In the trade unions, many view a chamber critically. A chamber cannot fight for collective agreements. But it stands for additional bureaucracy, so the objection, of which there is already enough in the healthcare sector. Many employers also reject a nursing chamber. The traditional professional association of the nursing professions DBfK advocates a chamber.

In order to set up a nursing chamber, the legislature would have to explain why existing offices and associations are not sufficient for the functioning of the guild. After that, a chamber law can be voted on. It is not foreseeable whether the CDU draft would find a majority in the House of Representatives.
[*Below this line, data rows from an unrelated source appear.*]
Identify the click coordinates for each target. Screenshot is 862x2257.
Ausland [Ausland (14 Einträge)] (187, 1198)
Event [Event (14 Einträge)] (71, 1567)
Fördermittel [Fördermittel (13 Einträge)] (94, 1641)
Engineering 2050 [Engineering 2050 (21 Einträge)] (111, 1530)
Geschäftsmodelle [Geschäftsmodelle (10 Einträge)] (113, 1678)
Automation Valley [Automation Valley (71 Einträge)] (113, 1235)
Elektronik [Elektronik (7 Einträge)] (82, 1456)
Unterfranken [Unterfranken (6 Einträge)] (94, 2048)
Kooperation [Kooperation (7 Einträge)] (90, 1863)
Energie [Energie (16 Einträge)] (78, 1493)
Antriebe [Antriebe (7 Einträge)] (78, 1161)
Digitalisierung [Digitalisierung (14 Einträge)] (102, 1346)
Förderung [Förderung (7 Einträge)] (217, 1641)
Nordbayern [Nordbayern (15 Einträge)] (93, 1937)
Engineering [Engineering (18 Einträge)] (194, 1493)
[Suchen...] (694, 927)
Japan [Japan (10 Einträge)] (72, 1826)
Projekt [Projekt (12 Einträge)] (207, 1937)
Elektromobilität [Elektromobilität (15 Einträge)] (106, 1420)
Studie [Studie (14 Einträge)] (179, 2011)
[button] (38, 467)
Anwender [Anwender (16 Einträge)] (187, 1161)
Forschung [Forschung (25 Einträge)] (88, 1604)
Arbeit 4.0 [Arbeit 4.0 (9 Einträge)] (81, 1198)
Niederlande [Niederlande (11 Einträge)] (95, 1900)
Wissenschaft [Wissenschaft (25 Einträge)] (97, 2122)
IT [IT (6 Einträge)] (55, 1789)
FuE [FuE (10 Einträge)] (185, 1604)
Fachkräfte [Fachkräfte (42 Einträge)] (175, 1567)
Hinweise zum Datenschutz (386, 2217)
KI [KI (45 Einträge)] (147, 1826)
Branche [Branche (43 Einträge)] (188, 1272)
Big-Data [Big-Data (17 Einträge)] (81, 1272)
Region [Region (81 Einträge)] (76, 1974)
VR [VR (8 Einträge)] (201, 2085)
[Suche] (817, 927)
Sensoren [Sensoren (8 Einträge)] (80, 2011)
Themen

One supports professionalization processes in nursing, if necessary also through a chamber, said the nursing expert of the Greens, Aferdita Suka. The red-green-red coalition intends to start a “dialogue process” itself. The SPD MP Lars Düsterhöft said that if the nurses wanted it, he would be open to a chamber: he would personally support initiatives by the “coalition partners”. However, it is “difficult to assess” how his parliamentary group stands overall on the Chamber question, said Düsterhöft.

So far, the SPD has agreed with the unions in rejecting a chamber. It’s the same on the left. “We consider a nursing chamber to be the wrong instrument, even after the experiences in other federal states, but we urgently need to strengthen self-government care,” said left-wing health expert Tobias Schulze.

Self-government means the “joint federal committee” made up of doctors, the hospital company and insurance companies, which negotiates the guidelines for care in Germany. The liberals, in turn, expected “specific proposals” from the chamber’s supporters, said FDP care expert Tobias Bauschke, which will be examined. He himself finds the desire for a chamber understandable.